DATA SHOWN below:

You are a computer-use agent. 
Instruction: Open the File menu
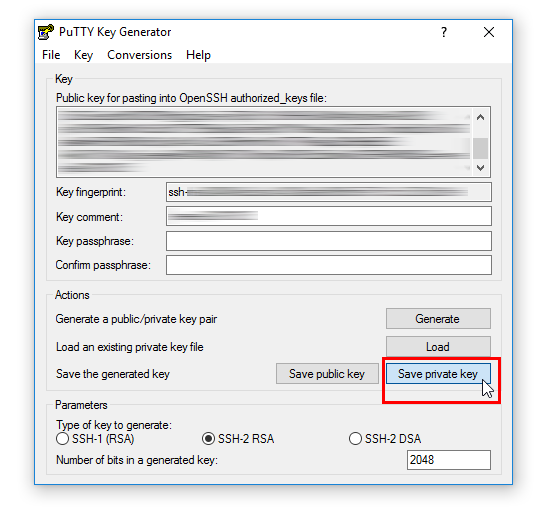(51, 55)
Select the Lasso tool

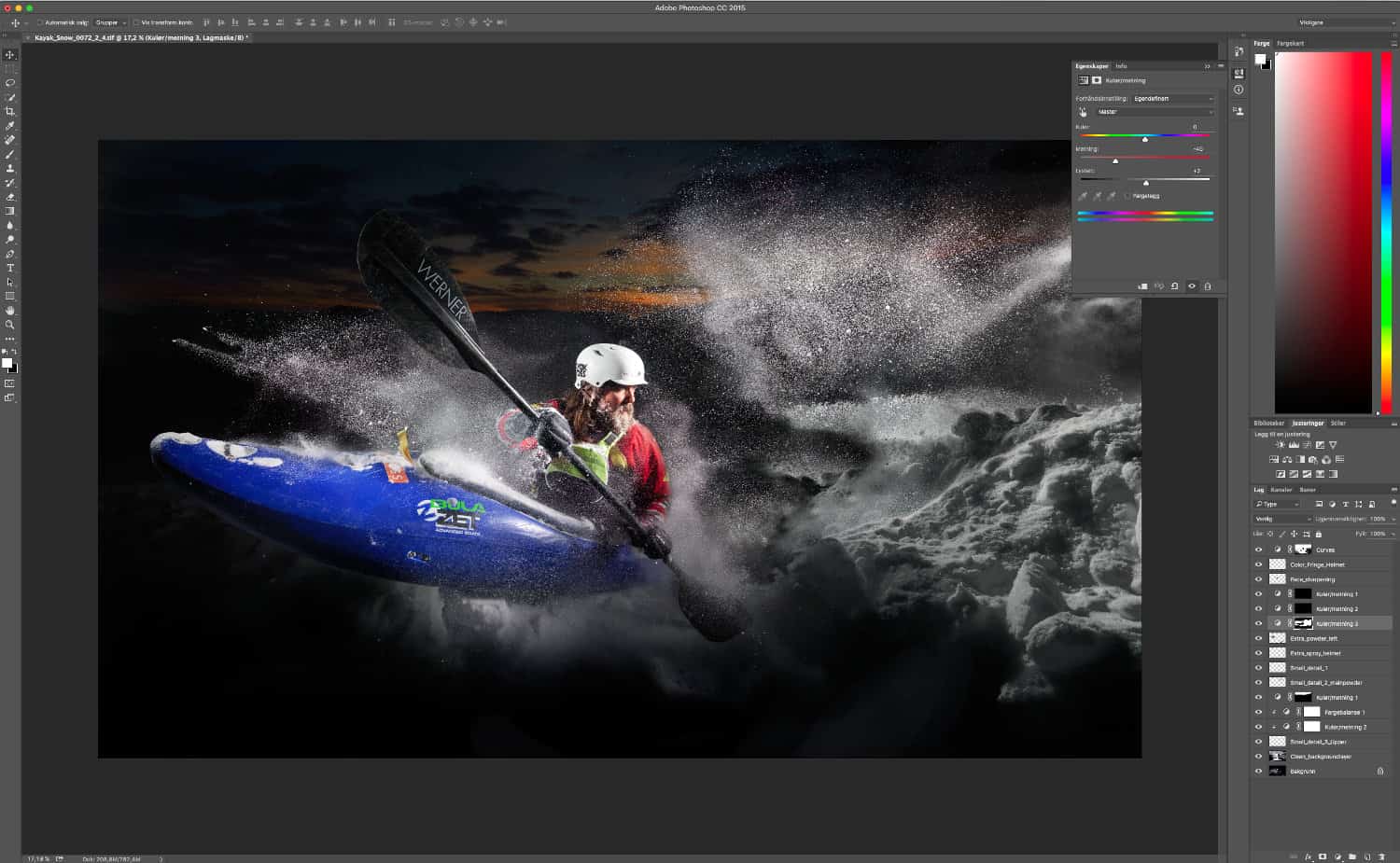pyautogui.click(x=10, y=83)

End of DATA SHOWN.

● **TASK DESCRIPTION**: I'd like the data above duplicated exactly, with no pictures included.

● **YOUR RESPONSE**:
You are a computer-use agent. 
Instruction: Open the File menu
(51, 55)
Select the Lasso tool

pyautogui.click(x=10, y=83)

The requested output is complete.